Three central concepts underpin Gioconda Belli’s work: first, its vigorous political and social content supporting a liberated homeland, which is also applicable to other homelands; next, its profound exploration, its examination, the lifting of the veils of female identity; and, finally, the desire to shape a free poetics. This tripartite conjunction is connected, among other reasons, because the three parts are tackled subversively. Of the focal points that shape Belli’s poetic space, we will concentrate on the one in which our poet reflects on the poetic act, what traditionally has been referred to as poetic art. Because poetic art also serves to create spaces of liberty.
Before moving into an analysis of Belli’s poetic art, let us itemize some generalities connected with it: these are allied with Giocondian vitality which, through them, transmits what we detect in the totality of her poetics, that is to say: dynamism, vivacity, drive, impact, strength, energy, belief. In the poems she dedicates to meta-poetic thought, we find emotions which are closer to what is human than to what is typical of language, as, for example, experiences of pleasure and pain, as well as eroticism and sensuality. There is also a questioning of language, which at times flows in keeping with the amorous duel. The meta-poetic content suggests a similar direction to that of the colloquial poets who democratized poetry in Latin America in the sixties. Nevertheless, and as a logical consequence, with the passage of time her poetic art will flow in other directions, in line with advances in her poetic art.
There is no doubt whatsoever that Belli’s first book of poetry, Sobre la grama, published in 1974, is still considered, right up to the present day, an axial book of poems—a Giocondian catechism—in that therein are to be found the original themes that will be expressed in various and evolutionary modes in her later poetics. Slipping in among such celebrated pieces as “Soy llena de gozo” and “Y Dios me hizo mujer”—this latter an anthem today, though back then simply the lead poem of this incomparable book—are compositions in which Belli expresses the need to piece together what poetry is for her. And she does so in poems such as “Dándose,” “Credo,” “Cotidiano,” “Dáteme poema,” “Mi sangre,” and “A borbotones.”
The poem can become an act of devotion, like that of lovers, as in “Dándose,” in which Belli poses the need to write “to shape the world”; but writing also signifies an act of relinquishment—as is loving another—of sharing, of nourishment. “Credo,” the poem that follows “Dándose,” is a real declaration of principles, as is “Y Dios me hizo mujer.” In “Credo,” she writes, “I believe my poetry is born of happiness,” without this being an occasional hindrance to a painful awareness. For all that, and unlike those writers who understand the poetic act as a manifestation of unease, Gioconda Belli believes that “to write / I need to be happy, to feel like a / whinnying horse, to explore words / like great malinche trees,” concluding that “joy […] makes me a poet.” The pleasure our author feels when writing is similar to the one her body senses, especially when it has sex: surrendering to another body in the way one gives oneself to writing.

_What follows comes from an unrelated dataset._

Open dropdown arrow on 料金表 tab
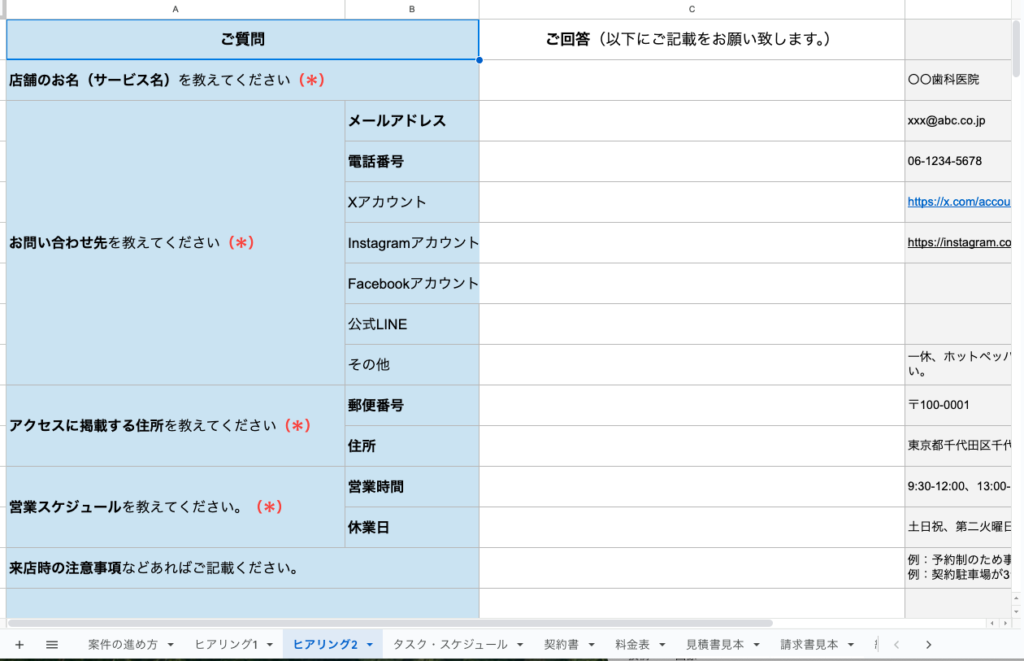 tap(662, 645)
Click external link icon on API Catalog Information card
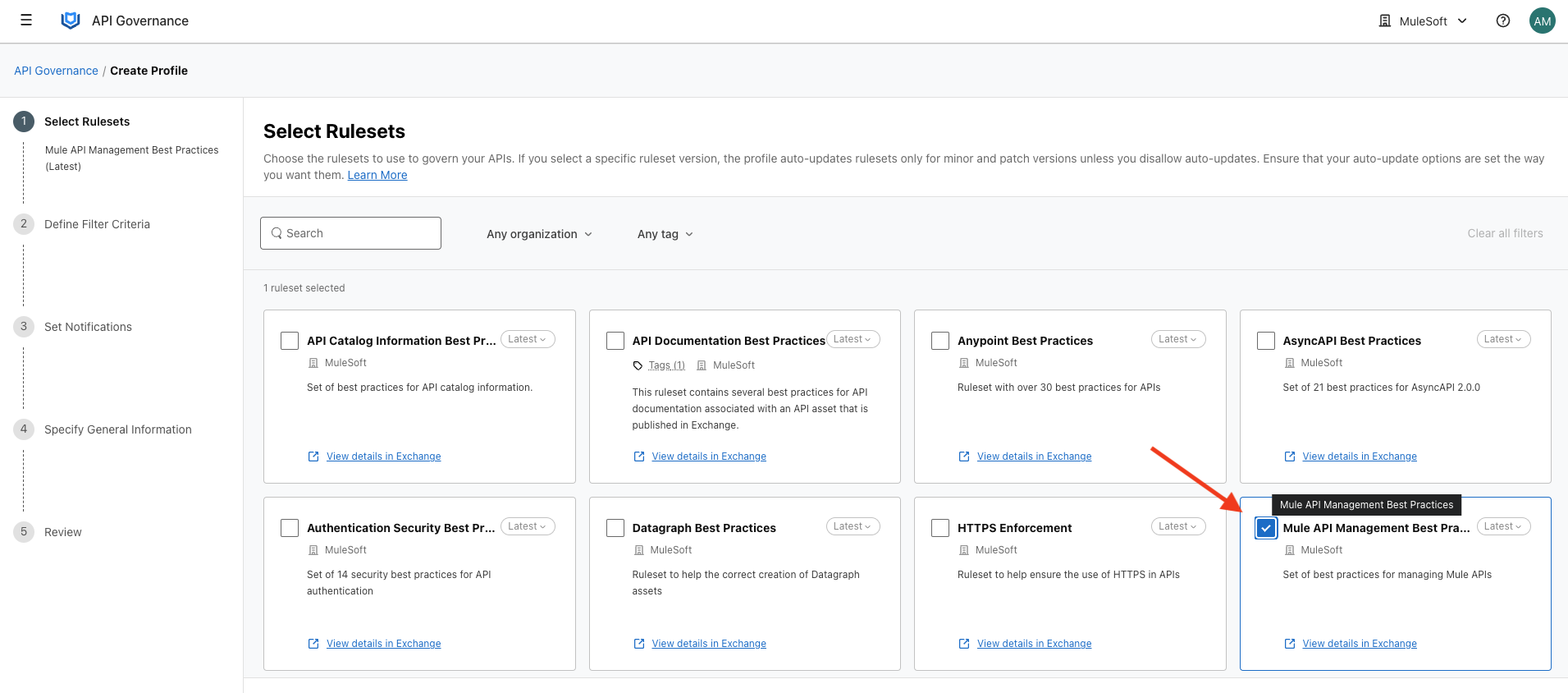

The quotidian guides each and every one of Belli’s poems, and the same is true of her poetic art. In the poem “Cotidiano,” they, the poems, “appear before me in the kitchen, in the study, / in the bedroom. They are strewn about / all around my messiness” because, as she tells us at the beginning of the composition: “My poems flow through my entire house.” The uniqueness of these verses lies precisely in what the final lines harbor like a treasure chest, lines in which the author ceases to be herself in order to become a poem.
We could consider “Dáteme poema” crucial, a title which, by way of parallelism, plays out in the composition. It is an axial text in so far as it transfers to this poem the themes to do with the body that Belli has been unfurling throughout the book. She demands that the poem not deny itself to her, that it not be elusive, as if she were dealing with a lover: “Do not play with me like a teasing child / in my dreams,” and that the poem present itself like a child; she gives birth to the poem “in a tiny egg / in my Fallopian tubes.” But at the same time—and this is where the shift from the individual to the social, so prototypical of colloquial poetry, occurs—the poem give itself to her out of commitment: “but shift my soul / redirect my gaze, / show me the dirty feet of my pueblo, / the large stomach of my pueblo,” concluding that, in the act of possession, the poem should follow the celebratory path of the sexual act.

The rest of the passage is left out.